··· Source data ···

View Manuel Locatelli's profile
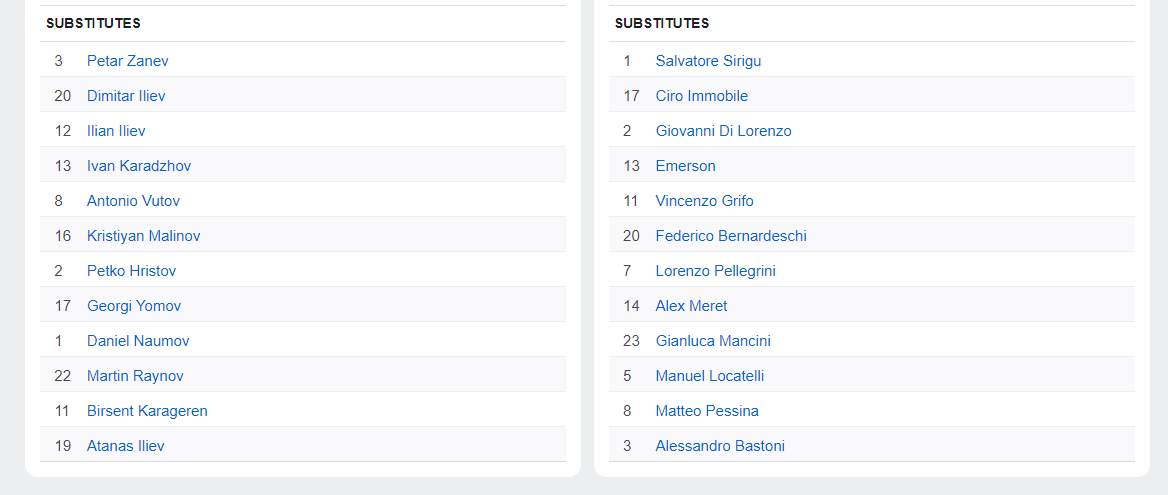 coord(709,376)
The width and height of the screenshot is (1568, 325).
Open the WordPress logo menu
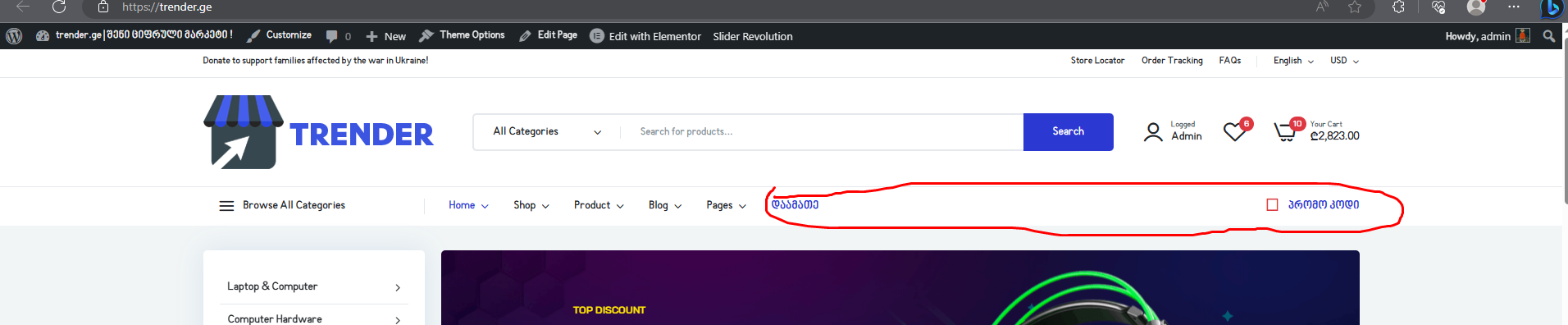(14, 36)
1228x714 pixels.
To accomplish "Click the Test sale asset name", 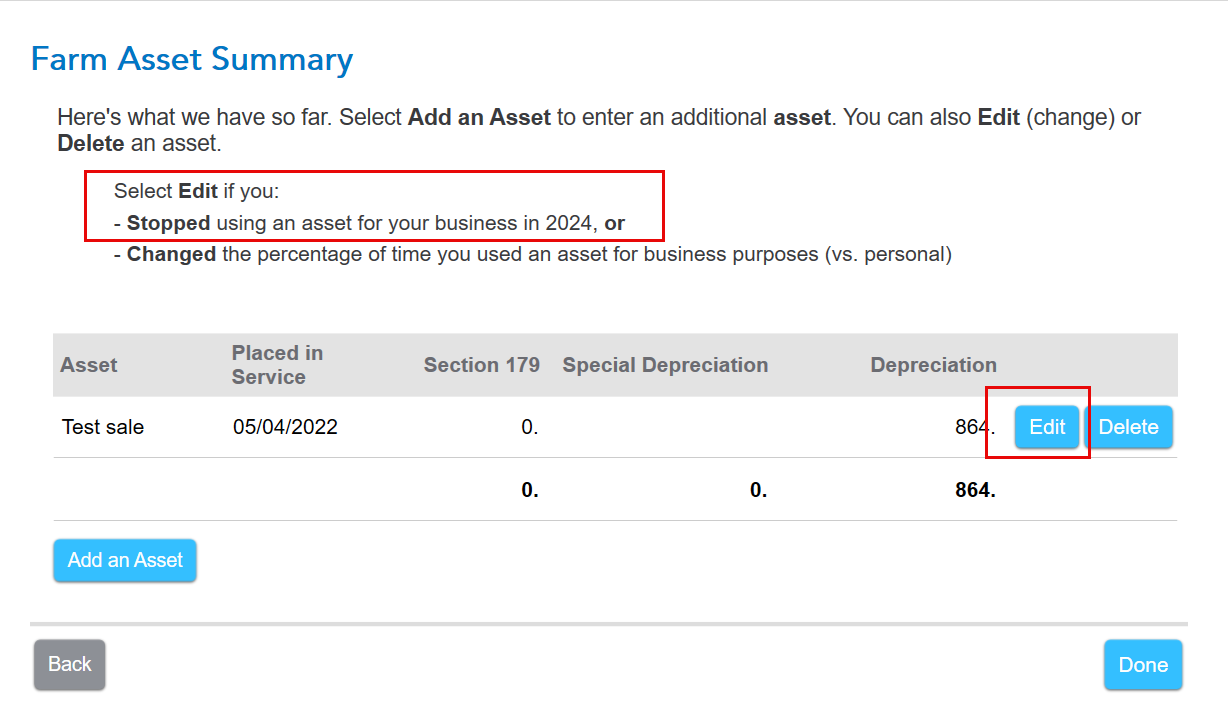I will (x=103, y=427).
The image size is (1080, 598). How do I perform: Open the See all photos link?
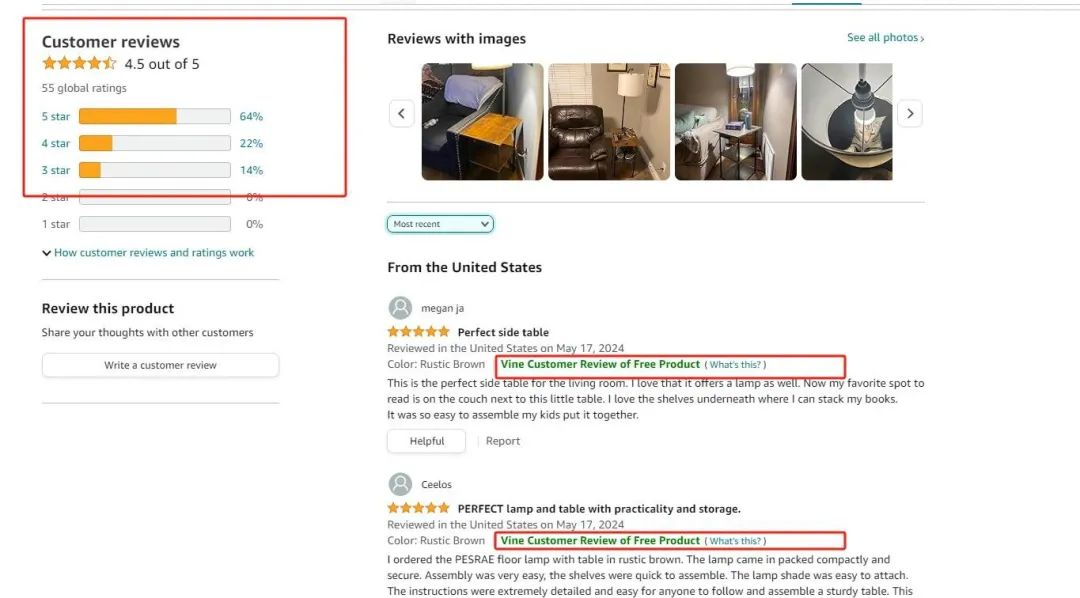[885, 37]
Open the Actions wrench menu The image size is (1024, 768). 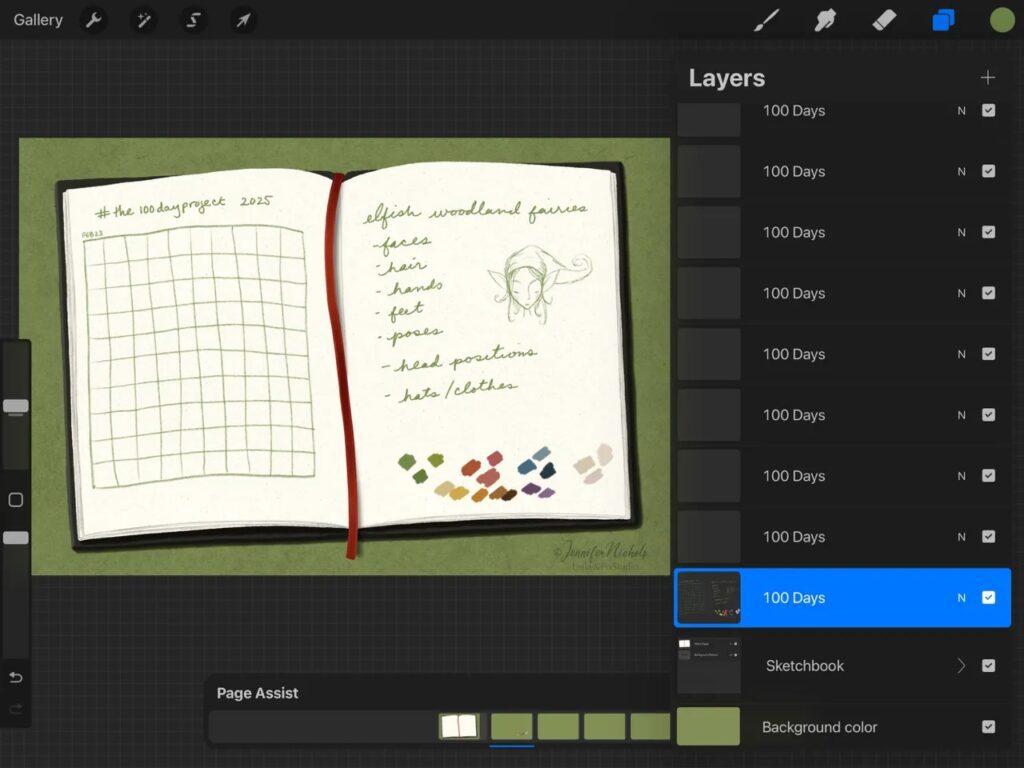tap(94, 20)
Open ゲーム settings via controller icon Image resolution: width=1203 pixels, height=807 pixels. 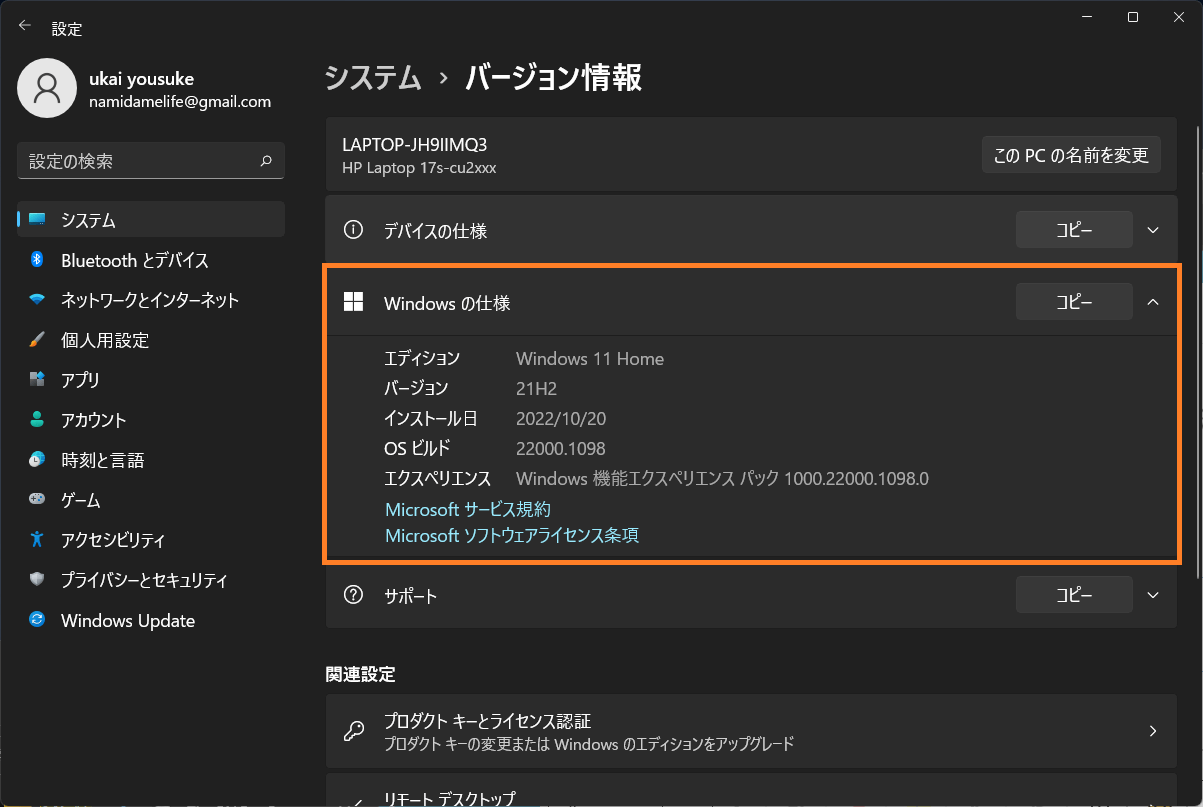pyautogui.click(x=36, y=500)
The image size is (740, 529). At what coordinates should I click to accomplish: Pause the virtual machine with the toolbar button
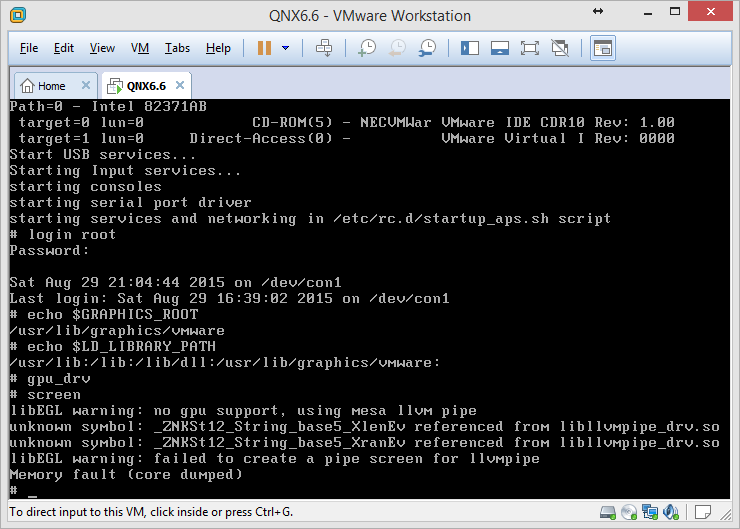264,47
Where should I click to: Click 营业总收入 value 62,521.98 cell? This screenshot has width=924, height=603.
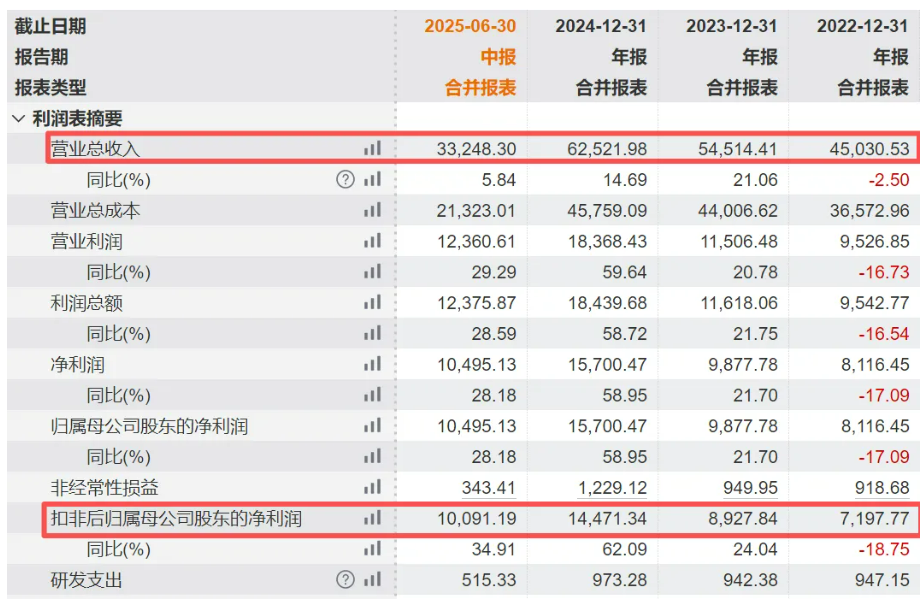click(600, 149)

···

*Brief:*
Exact copies of the lines from the one containing "The image size is (740, 529)." through the end of the records above are required, with no pictures among them.

*Completed exercise:*
The image size is (740, 529). At what coordinates should I click to accomplish: Pause the virtual machine with the toolbar button
264,47
Where should I click to: Click 营业总收入 value 62,521.98 cell? This screenshot has width=924, height=603.
click(600, 149)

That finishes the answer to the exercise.